Nearly 10 years after Four Lions established that Chris Morris’ brand of satire could make the transition from the small to the big screen, the director is back with his second feature, co-written (once again) with fellow UK satire alumnus Jesse Armstrong. This time, Morris sets his sights on those perpetrating and perpetuating the war on terror, highlighting the human costs of a world where being seen to stop terrorism is more important than whether the terrorism actually exists or not.
The film follows Moses Al Shabaz (Marchánt Davis), a mentally ill idealist who – through a series of increasingly desperate acts – finds himself the target of the US government’s anti-terrorism campaign, even though his organisation has no resources, no weapons and no credible agenda.
That changes when the FBI – represented by ambitious young agent Kendra Glack (Anna Kendrick) – takes notice of his cobbled-together online broadcast. Sensing an opportunity to “prevent the next 9/11”, they offer Moses the means to save his home and family, but only if he accepts their offer to amass an arsenal on US soil. From there, things spin wildly out of control for all involved.
Morris’ ruthless humour echoes throughout the film, inhabiting every moment with a mix of broad, laugh-out-loud absurdity and casually brutal wit. The comic performances of its cast are entirely up to the job of selling the dissonance that arises from placing near-cartoonish figures like Kayvan Novak’s bumbling paedophile operative side-by-side with Danielle Brooks as Moses’s genuinely and legitimately concerned wife. As a comedy, it more than succeeds in being both cerebral and funny – hardly a given.
That said, the movie’s tone overall is more empathetic than you might expect from the notoriously unforgiving mind behind Brass Eye, leading to a climactic scene that’s as emotionally affecting as any Morris has yet shot. We can speculate as to whether Morris has softened with age or whether he’s simply seeking to engage viewers on an additional level, but it’s an undeniably successful moment and one that shows Morris’ considerable skills being employed in new ways.
It’s a shame that there are some bum notes in there, too. Moses, especially, is poorly-drawn on the script level: a bundle of disparate traits that don’t quite hang together. He’s great when he’s hopelessly naïve, or outright delusional, or even legitimately concerned for the future of his family – but he doesn’t quite become real. Some lip-service nods in the direction of mental illness only serve to confuse, rather than cohere his character. Without the strength of Davis’ performance, it’s debatable whether it would work at all.

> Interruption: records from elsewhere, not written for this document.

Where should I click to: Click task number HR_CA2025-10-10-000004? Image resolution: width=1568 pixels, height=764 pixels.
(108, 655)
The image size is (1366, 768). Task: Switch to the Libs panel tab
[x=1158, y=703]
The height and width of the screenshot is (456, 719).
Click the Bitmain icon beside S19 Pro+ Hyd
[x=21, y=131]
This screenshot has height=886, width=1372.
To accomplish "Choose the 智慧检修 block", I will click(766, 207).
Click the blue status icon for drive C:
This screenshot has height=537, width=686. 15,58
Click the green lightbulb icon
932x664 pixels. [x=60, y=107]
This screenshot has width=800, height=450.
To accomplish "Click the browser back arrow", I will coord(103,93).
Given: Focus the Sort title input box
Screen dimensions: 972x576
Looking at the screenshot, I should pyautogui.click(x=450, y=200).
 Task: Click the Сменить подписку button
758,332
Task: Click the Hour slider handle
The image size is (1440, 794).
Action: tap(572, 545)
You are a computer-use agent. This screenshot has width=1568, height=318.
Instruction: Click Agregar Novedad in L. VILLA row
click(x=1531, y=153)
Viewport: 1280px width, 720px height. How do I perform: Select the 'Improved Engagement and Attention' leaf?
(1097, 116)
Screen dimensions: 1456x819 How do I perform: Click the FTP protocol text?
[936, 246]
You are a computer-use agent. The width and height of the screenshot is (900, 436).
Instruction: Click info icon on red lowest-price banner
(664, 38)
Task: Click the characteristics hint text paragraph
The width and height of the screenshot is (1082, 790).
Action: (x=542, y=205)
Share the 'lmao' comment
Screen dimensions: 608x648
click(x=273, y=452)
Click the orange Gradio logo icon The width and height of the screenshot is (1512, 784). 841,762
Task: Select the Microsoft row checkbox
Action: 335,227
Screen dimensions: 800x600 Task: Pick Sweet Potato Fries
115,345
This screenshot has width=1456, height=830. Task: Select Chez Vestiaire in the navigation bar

With an 88-minute runtime, one of the concerns is that it doesn’t feel quite big enough. Perhaps reflecting the increased scope of American TV shows, this it feels more like an extended episode of Veep than the considerably more cinematic Four Lions. The short running time is about right – it couldn’t stand to be much longer without sagging – but you can imagine a version of the film where things get more out of control, more preposterous, and thus become more effective in justifying the political stance Morris has taken. As it is, the story is too small.
Because the biggest problem with The Day Shall Come – perhaps the only real one – is that it’s not enough. Its bite is savage, but sparing. Its thesis is hard to disagree with, but not provocative enough to inspire any actual passion.
Where Four Lions actively defused the terror inherent in terrorism, robbing it of any glamour, The Day Shall Come ends without any similar evisceration. We can agree that the tactics being used by the authorities are ineffective and immoral – but we end the film sad about what they’ve wrought, rather than angry at those that perpetuate them.
Given the near decade since Four Lions it’s hard not to look at this movie and wonder just what it was that Morris found compelling enough to break a decade of filmmaking abstinence. With all that’s going on in the world, with so much seemingly beyond satire, it’s almost as if The Day Shall Come shows Morris throwing in the towel on doing anything but making us laugh and nod when, at his best, he can make us righteously and powerfully furious.
The Day Shall Come opens in UK cinemas on 11 October.